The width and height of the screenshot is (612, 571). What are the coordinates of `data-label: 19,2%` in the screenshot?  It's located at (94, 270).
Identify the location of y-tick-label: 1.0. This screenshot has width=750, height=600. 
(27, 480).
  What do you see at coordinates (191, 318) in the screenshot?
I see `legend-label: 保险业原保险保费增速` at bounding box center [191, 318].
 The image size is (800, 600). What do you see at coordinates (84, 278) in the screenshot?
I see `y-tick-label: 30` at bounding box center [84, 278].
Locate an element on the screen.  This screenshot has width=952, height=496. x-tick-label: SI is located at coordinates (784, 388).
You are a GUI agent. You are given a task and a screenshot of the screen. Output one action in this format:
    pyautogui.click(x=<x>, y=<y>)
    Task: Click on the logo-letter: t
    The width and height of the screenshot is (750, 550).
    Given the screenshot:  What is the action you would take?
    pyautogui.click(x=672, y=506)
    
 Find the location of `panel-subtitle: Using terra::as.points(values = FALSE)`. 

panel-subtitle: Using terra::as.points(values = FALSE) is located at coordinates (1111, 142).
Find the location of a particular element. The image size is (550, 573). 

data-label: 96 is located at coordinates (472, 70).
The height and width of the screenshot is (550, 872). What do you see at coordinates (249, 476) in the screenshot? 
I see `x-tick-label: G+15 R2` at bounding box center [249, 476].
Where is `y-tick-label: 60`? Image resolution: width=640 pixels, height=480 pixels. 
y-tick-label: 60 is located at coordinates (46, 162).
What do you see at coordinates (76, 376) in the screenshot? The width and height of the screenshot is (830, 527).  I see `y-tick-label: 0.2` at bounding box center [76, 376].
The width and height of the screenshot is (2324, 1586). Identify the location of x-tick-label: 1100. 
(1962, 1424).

——————————

> **Instructions to follow**
Reproduce every record above line for line, with no changes to any character.

> **Solved exercise**
The width and height of the screenshot is (612, 571). What are the coordinates of `data-label: 19,2%` in the screenshot?  It's located at (94, 270).
Identify the location of y-tick-label: 1.0. This screenshot has width=750, height=600. 
(27, 480).
  What do you see at coordinates (191, 318) in the screenshot?
I see `legend-label: 保险业原保险保费增速` at bounding box center [191, 318].
 The image size is (800, 600). What do you see at coordinates (84, 278) in the screenshot?
I see `y-tick-label: 30` at bounding box center [84, 278].
Locate an element on the screen.  This screenshot has width=952, height=496. x-tick-label: SI is located at coordinates (784, 388).
You are a GUI agent. You are given a task and a screenshot of the screen. Output one action in this format:
    pyautogui.click(x=<x>, y=<y>)
    Task: Click on the logo-letter: t
    The width and height of the screenshot is (750, 550).
    Given the screenshot:  What is the action you would take?
    pyautogui.click(x=672, y=506)
    
 Find the location of `panel-subtitle: Using terra::as.points(values = FALSE)`. 

panel-subtitle: Using terra::as.points(values = FALSE) is located at coordinates (1111, 142).
Find the location of a particular element. The image size is (550, 573). 

data-label: 96 is located at coordinates (472, 70).
The height and width of the screenshot is (550, 872). What do you see at coordinates (249, 476) in the screenshot? 
I see `x-tick-label: G+15 R2` at bounding box center [249, 476].
Where is `y-tick-label: 60`? Image resolution: width=640 pixels, height=480 pixels. 
y-tick-label: 60 is located at coordinates (46, 162).
What do you see at coordinates (76, 376) in the screenshot? The width and height of the screenshot is (830, 527).  I see `y-tick-label: 0.2` at bounding box center [76, 376].
The width and height of the screenshot is (2324, 1586). Identify the location of x-tick-label: 1100. 
(1962, 1424).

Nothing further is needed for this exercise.